## Exercise instructions
The lines to copy are those in the records below that hold the word "agent".
+---+
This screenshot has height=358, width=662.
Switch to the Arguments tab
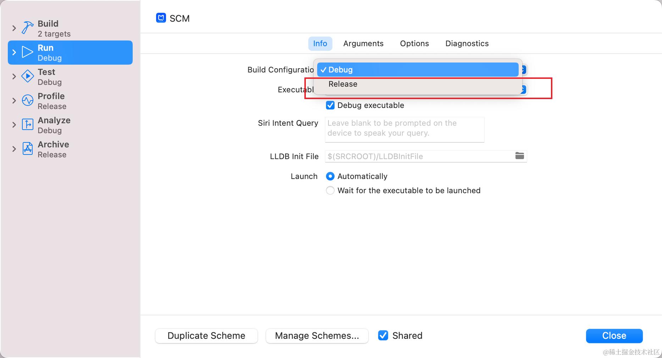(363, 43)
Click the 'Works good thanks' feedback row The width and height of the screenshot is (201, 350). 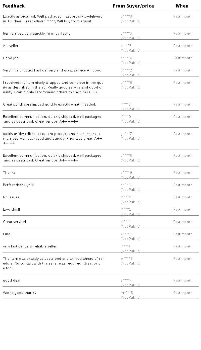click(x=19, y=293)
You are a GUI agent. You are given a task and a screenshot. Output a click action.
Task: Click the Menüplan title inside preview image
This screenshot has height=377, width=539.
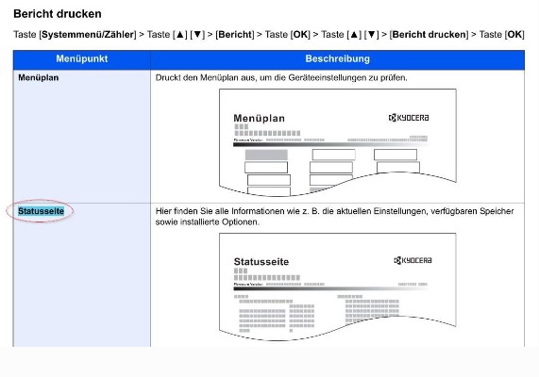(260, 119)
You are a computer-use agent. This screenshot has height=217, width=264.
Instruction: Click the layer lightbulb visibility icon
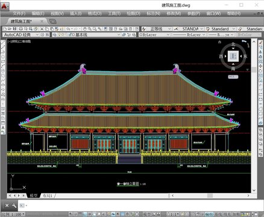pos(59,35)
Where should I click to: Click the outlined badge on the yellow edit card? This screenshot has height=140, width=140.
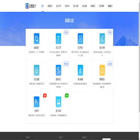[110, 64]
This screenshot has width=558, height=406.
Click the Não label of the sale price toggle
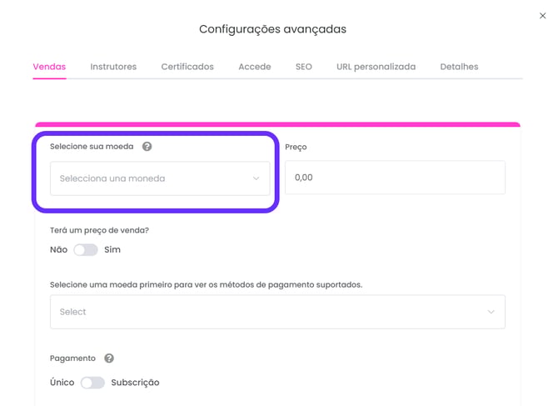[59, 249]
+---+
## Task answer
You are a GUI agent. You are given a task and a screenshot. Output a click action.
You are a computer-use agent. This screenshot has height=217, width=264.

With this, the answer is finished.